Karya tulis Munawir yang pertama terbit tahun 1950 berjudul Mungkinkah Negara Indonesia Bersendikan Islam (80 halaman). Buku itu dicetak 5000 eksemplar dan dalam 4 bulan habis. Lewat buku itulah dia dapat berkenalan dengan Bung Hatta, Wakil Presiden RI pertama (lewat penyalur bukunya, Zein Jambek, ipar Hatta, direktur toko buku Tintamas Jakarta). Atas jasa baik Hatta, Munawir diterima jadi pegawai negeri di Deplu. Karya Munawir lainnya adalah Islam dan Tata Negara, Ajaran, Sejarah dan Pemikiran, “Reaktualisasi Ajaran Islam” dalam Polemik Reaktualisasi Ajaran Islam, dan “Dari Lembah Kemiskinan” dalam Kontekstualisasi Ajaran Islam, 70 Tahun Prof. Dr. H. Munawir Sjadzali, MA. 

Atas permintaan Dekan Fakultas Pascasarjana IAIN (sekarang UIN) Syarif Hidayatullah Jakarta, sejak tahun 1988 Munawir mengajar mata kuliah Islam dan Tata Negara di Pascasarjana IAIN Syarif Hidayatullah Jakarta. Begitu pula atas permintaan Dekan Fakultas Syari’ah IAIN Sunan Kalijaga (pada saat dipimpin oleh Drs. H. Zarkasyi Abd. Salam) Munawir memberikan ceramah Islam dan Tata Negara di IAIN Sunan Kalijaga (sekarang UIN Sunan Kalijaga). Pada tahun 1994 IAIN Syarif Hidayatullah menganugerahi Munawir Doktor Honoris Causa. Di samping itu beliau juga pernah menjadi Lektor Tamu pada Institute of Islamic Studies McGill University, Canada (Maret-Mei 1994), dan Universitas Leiden, Belanda (April 1995). 
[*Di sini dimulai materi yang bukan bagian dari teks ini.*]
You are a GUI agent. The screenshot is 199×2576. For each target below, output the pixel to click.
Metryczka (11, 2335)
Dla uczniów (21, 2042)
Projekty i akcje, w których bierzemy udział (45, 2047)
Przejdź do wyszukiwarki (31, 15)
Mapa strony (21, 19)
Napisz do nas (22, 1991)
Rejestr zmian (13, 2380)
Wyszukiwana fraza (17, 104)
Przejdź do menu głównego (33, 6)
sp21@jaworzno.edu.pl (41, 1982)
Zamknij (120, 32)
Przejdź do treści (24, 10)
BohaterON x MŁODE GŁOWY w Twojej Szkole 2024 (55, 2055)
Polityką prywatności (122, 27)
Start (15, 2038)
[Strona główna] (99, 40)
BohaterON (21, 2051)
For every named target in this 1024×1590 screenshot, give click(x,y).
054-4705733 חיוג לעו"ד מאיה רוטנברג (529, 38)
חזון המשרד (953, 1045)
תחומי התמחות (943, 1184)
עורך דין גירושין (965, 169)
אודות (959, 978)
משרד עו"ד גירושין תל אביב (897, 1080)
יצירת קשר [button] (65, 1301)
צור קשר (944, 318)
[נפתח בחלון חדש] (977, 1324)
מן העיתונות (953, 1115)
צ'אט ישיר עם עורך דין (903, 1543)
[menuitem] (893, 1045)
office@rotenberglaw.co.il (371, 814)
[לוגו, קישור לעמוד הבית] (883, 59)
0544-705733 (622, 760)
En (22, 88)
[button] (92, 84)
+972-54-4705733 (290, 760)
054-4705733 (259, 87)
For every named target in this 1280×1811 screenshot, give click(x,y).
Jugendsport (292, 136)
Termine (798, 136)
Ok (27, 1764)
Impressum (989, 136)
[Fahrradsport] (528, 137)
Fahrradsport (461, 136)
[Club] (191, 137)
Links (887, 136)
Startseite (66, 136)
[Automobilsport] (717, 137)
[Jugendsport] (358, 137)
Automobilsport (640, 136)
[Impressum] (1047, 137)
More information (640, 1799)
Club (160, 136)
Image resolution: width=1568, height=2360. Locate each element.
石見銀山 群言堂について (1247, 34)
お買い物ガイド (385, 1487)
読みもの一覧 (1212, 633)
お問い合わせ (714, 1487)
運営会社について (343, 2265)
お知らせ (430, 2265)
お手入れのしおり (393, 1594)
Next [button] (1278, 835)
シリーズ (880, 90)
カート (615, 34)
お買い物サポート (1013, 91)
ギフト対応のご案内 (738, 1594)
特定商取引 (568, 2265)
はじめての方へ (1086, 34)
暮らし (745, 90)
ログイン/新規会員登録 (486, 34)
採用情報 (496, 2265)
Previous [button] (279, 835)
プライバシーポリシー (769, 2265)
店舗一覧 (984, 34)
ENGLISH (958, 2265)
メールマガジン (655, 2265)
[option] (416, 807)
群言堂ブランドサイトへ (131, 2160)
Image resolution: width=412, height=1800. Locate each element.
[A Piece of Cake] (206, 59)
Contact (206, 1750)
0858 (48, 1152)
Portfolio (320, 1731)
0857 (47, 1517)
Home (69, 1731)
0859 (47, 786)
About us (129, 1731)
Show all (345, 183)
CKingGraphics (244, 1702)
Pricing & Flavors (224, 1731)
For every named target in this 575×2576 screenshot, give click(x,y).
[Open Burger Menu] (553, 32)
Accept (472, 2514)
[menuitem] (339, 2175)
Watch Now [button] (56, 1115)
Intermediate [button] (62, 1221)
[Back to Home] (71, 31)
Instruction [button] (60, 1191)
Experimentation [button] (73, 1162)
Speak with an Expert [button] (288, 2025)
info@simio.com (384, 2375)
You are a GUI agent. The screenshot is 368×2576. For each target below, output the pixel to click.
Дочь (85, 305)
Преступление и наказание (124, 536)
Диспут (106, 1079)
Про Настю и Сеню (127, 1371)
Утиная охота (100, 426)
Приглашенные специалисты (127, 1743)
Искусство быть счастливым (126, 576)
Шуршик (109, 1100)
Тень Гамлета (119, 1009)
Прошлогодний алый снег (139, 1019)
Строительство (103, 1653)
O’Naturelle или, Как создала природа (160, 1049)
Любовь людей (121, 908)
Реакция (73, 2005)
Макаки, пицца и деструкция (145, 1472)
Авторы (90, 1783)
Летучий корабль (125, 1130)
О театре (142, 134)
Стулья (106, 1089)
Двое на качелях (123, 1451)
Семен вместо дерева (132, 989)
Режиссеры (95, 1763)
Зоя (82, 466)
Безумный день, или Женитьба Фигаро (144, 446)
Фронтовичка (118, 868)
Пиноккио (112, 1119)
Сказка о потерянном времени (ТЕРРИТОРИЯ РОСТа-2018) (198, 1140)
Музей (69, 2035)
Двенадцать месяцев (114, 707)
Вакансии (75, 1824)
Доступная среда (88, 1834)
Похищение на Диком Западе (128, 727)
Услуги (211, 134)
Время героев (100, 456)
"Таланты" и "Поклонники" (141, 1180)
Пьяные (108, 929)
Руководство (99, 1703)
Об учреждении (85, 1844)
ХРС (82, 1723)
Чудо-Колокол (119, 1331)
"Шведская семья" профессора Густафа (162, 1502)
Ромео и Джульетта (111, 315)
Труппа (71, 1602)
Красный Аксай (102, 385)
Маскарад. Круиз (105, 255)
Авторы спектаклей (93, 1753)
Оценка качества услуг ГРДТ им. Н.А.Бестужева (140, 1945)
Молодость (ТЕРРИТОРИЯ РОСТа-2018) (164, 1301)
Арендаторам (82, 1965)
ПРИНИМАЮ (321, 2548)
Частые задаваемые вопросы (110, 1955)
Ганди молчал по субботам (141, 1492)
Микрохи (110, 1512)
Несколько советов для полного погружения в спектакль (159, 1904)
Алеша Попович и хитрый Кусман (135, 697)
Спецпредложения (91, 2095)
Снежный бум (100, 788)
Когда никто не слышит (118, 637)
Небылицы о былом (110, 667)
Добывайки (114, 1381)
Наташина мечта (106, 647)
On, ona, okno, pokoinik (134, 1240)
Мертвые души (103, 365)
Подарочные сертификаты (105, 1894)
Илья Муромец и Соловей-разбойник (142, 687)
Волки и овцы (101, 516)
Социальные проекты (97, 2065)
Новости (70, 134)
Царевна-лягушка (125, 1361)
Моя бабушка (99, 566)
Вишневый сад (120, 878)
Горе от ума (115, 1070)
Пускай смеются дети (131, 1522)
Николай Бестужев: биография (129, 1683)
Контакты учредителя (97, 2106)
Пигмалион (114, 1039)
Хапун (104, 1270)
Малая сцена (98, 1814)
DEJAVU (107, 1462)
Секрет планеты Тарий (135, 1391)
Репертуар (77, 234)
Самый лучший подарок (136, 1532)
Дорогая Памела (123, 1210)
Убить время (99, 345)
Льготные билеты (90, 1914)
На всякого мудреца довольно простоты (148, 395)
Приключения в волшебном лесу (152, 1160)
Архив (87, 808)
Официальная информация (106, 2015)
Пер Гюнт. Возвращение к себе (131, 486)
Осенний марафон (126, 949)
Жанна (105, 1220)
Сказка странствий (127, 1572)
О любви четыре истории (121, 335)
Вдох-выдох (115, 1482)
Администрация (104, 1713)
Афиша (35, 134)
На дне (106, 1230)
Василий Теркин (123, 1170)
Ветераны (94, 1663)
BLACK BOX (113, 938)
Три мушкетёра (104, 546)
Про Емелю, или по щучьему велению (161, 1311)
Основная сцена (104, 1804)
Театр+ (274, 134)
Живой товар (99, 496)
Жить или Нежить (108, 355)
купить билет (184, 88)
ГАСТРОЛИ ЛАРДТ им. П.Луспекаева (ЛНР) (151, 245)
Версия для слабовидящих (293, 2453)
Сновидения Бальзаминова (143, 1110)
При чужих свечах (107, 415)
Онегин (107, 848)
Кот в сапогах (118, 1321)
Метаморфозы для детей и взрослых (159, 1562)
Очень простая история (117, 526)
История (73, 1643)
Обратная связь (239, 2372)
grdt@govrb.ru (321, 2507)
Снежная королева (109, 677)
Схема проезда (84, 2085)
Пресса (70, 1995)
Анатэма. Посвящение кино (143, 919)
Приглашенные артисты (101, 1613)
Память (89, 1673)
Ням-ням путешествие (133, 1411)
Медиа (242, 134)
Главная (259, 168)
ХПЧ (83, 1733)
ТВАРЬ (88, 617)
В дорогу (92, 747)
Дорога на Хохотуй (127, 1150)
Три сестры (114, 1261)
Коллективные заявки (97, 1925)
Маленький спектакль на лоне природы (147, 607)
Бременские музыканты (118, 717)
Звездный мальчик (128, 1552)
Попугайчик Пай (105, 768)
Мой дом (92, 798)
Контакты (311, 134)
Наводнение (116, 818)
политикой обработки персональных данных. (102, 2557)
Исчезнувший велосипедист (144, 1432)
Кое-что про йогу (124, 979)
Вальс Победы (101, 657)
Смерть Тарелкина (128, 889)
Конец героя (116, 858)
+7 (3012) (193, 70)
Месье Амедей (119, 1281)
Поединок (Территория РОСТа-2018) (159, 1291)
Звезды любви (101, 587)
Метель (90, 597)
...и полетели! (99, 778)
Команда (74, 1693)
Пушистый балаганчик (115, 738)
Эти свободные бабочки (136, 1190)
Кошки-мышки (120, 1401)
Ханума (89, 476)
B. Kontekstualisasi Ajaran Islam dan Latar Belakangnya 

Dalam tiga dekade ini, di Indonesia banyak bermunculan istilahistilah yang dipergunakan oleh para pemikir Muslim dan para pengamat sosial-keagamaan Islam untuk menggarisbawahi perlunya meneliti dan mencermati kembali prinsip-prinsip dasar, nilai-nilai dan norma-norma keislaman yang hendak dihidupkan kembali dalam era modernitas. Istilah-istilah itu antara lain adalah reinterpretasi (penafsiran ulang), reaktualisasi (mengangkat dan menghidupkan kembali), reorientasi (memikirkan kembali), revitalisasi (membangkitkan kembali), kontekstualisasi (mempertimbangkan konteks kehidupan social budaya), membumikan Islam, dan istilah-istilah lain yang masih mempunyai kandungan makna yang relatif sama seperti Islam transformatif, Islam intelektual, dan Islam substansial.

Munawir Syazali dalam berbagai tulisannya, selain menggunakan istilah kontekstualisasi juga menggunakan istilah reaktualisasi. Reaktualisasi dalam kamus besar bahasa Indonesia dimaknai sebagai “proses, cara, perbuatan mengaktualisasikan kembali; penyegaran dan pembaruan nilai-nilai kehidupan masyarakat”. 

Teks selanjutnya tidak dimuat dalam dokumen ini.